- **QUOTED PASSAGE**

Ravi Adhikari made his directorial debut with the web film Dheet Patangey on Hotstar which is premised between India’s two cricket World Cup wins. Ravi Adhikari talks to Deblina Munshi about his transition to films, cricket fanaticism, and what his fans should be looking forward to in the future.
How was your experience shooting and what was the transition like from television to film?
The experience was fantastic. The whole journey from the construction stage to the release has been a juggle in itself for me. From television to film obviously is the jump that we always strive for. I have filled a couple of shoes on television but I have never directed for television, this is the first time I have come out as a director.
How is film different from television for you?
TV series is more about quantity and the storytelling is quite different from what we see in films. It is quite different to create a film and a lot more than what people see on television.
The film is premised between the two world cups, so what was the process like from the ideation to the development of the film?
Actually a writer called Gibran Noorani came to me with the script. Earlier the film was called STAN based on the initials of the four characters of the film. But what I was struck with was the friendship of the four characters, cricket world cup, and travel. It has everything in it between the two world cups, so that is why I got attracted to the script and I was like I have to tell the story. We got the script from Gibran, Viral, and Cchintan. The whole journey was like a dream. Also, I’m a big-time cricket enthusiast.
Was the film always supposed to release on OTT or did you have to do that due to the pandemic?
We just wanted to make a film but obviously it has its own challenges. We wanted to tell the story and by the time we finished the movie, the best option for us was to go digital.
Since it was your first film, would you have liked a theatrical release better? Does the viewership get affected on the digital platform?
Any director or storyteller would want to see their work on the big screen but at the end of the day what is important is our work reaches the audience. The viewership does get affected but right now with the pandemic, you can’t even compare the two. It’s also about the time the audience is willing to give. They usually end up spending 3 hours with traffic and everything for a one and a half-hour film. It’s quite challenging to get the audience to the theatres now with so many other options available.
Do you feel that digital platforms will eventually replace theatre?
I don’t think it’ll be replaced. There’s definitely a competition. But it can’t explain the big screen experience. And for theatres to run, you have to make movies that give a larger than life experience. Then only, it’ll attract the audience to come to the screen.
Have you been working on anything new right now?
Ya, we are working on quite a lot of things right now and we want to use this time for creating a lot of content, creating a lot of ideas, writing.
Is there anything you’d like to share about what’s coming up?
We’ve been working on three web series and two films right now.
Do you now wish to do more films or more serials or juggle between the two?
I want to balance both. It depends on the kind of stories we want to tell, whichever platform suits better for that, I will want to do it on that platform.
Which one do you personally prefer more – TV or films?
Me, as a maker and an audience, films.
What kind of script attracts you?
It should have something in it to say – something that I want to say. I need to feel connected with the script. It’s not genre-specific. It has to have some part of me in it.

- **INFORMATION SHOWN**

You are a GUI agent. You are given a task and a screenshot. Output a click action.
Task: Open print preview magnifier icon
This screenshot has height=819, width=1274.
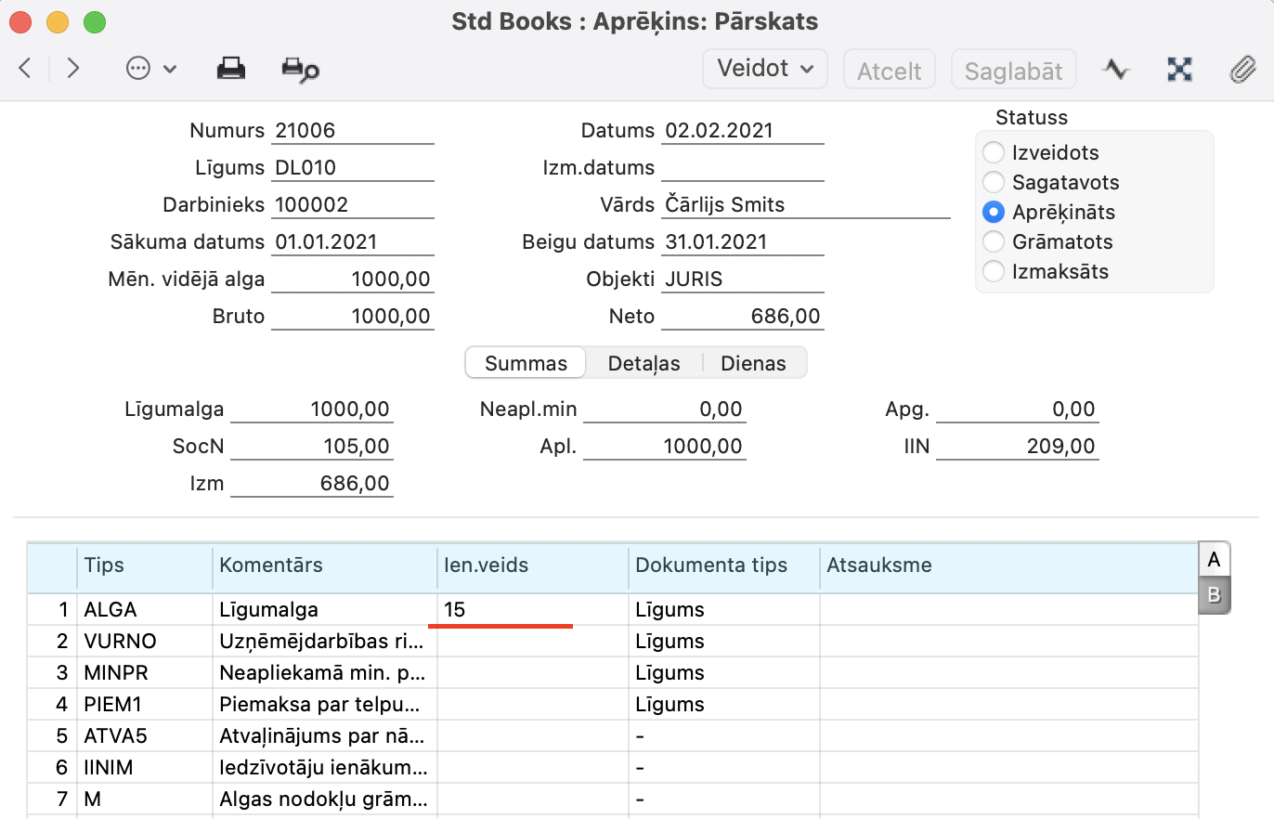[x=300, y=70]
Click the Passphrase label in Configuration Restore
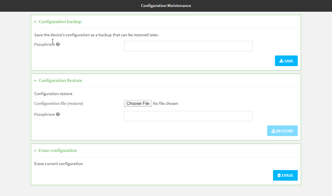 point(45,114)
---
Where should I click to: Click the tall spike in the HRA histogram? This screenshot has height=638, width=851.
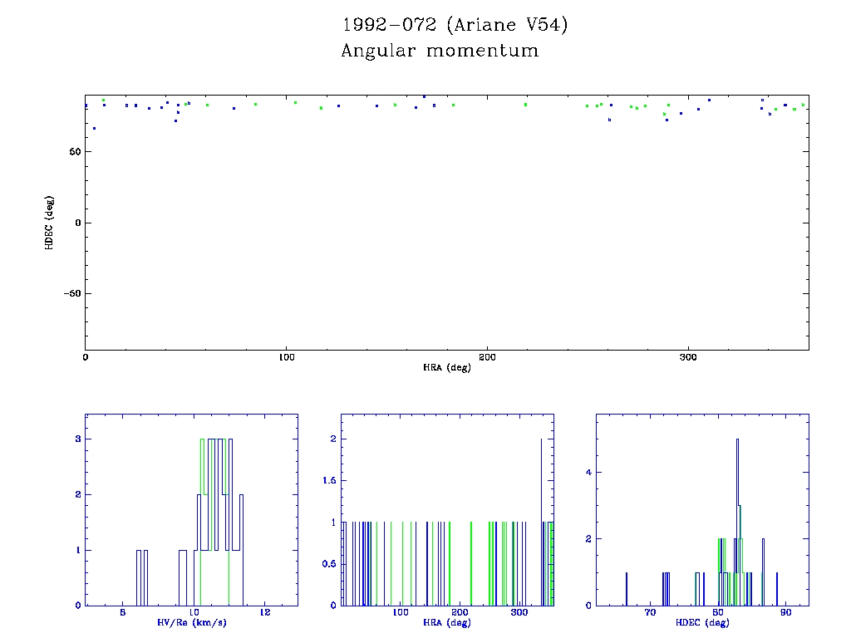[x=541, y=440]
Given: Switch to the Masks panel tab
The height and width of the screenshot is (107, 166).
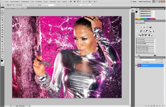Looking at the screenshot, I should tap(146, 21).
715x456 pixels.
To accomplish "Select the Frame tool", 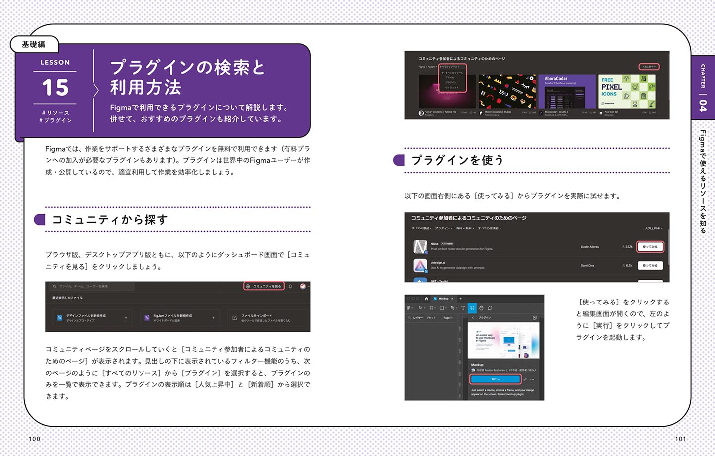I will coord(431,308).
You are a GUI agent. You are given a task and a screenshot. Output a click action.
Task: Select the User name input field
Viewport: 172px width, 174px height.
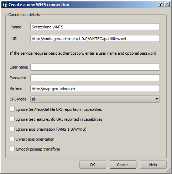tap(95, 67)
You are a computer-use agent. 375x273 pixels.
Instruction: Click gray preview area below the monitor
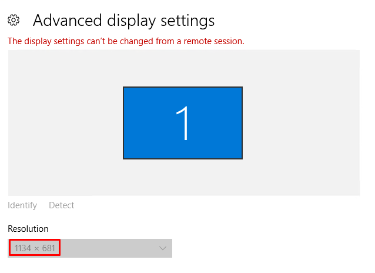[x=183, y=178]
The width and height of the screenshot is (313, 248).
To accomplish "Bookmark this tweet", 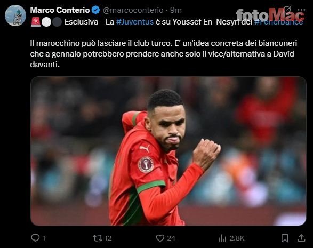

- **PROBLEM TO WORK ON**
Answer these from the Ravi Adhikari interview:
1. What was the film's earlier title, and what was that title based on?
2. How many web series and how many films does he say he is working on?
3. As a maker and an audience, which does he prefer, TV or films?

- **EXERCISE RESULT**
1. STAN, based on the initials of the film's four characters.
2. Three web series and two films.
3. Films.